My conversation with him is confirmed by others too. In a recent CNBC article, self-made millionaire David Bach agrees that:
Buying a home is the escalator to wealth in America. Homeownership can also help you retire early, that is, if you pay your mortgage off.
Bach suggests that homebuyers should, “Take out a 30-year mortgage, but with the intention of paying it off in 25, 20 or ideally, 15 years.”
4 hacks to paying off your mortgage early
- Pay a little extra each month.
“…If you were paying $1,000 a month, now you’re going to make $1,100 payments every month. Inform the bank that you are doing this and that you want the extra $100 a month to be applied to the principal (not the interest).” Bach explains that, “If you keep this up, you’ll wind up paying off your 30-year mortgage in about 25 years. Increase your monthly payment by 20 percent, and you’ll have that mortgage retired in about 22 years.”
- Set up a bi-weekly payment. Rather than paying $1,000 a month, you’ll pay $500 every two weeks. Doing this means you make 26 payments of $500/mo rather than 12 payments of $1,000. You end up paying an extra month each year, reducing your balance each year.

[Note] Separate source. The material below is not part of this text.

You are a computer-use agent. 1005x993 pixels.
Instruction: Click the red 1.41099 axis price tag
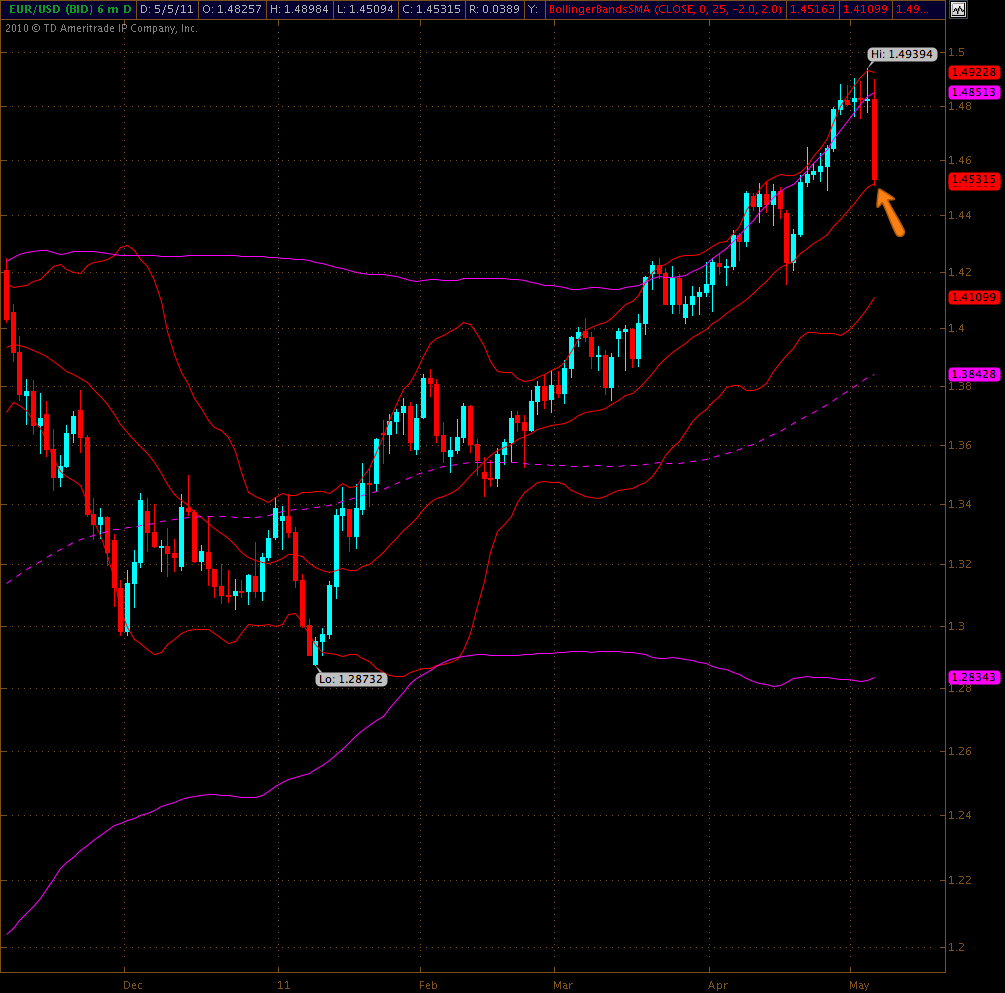pyautogui.click(x=973, y=297)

You can use a bi-weekly accelerator calculator to plug-in your own numbers.
- Make extra payments. If you get a bonus, a monetary gift or inheritance, pay more down on your mortgage.
- If interest rates are more favorable now than when you purchased your home, you could consider refinancing to a shorter-term loan. You’ll want to factor in fees and closing costs, however, before refinancing your loan.
After meeting with my trusted advisor and getting confirmation on this strategy from other resources, I called my lender and had them set up a biweekly payment schedule for me. I should be able to pay off my mortgage years before I’d planned meaning I might be able to take that around-the-world trip while I’m still active and healthy.
Start thinking about retirement now. Whether you’re 22 or 42, there are lots of ways to grow your money for the long-term. A mortgage is not a monthly expense like rent or bills. That money disappears as soon as you write the check. A mortgage is a wealth-building tool that, used wisely, can lead you on a faster path to retirement. Take it from my local financial advisor and from wealthy millionaires, consider either your first home purchase or paying off your mortgage early so that you can retire sooner with the money you will have saved!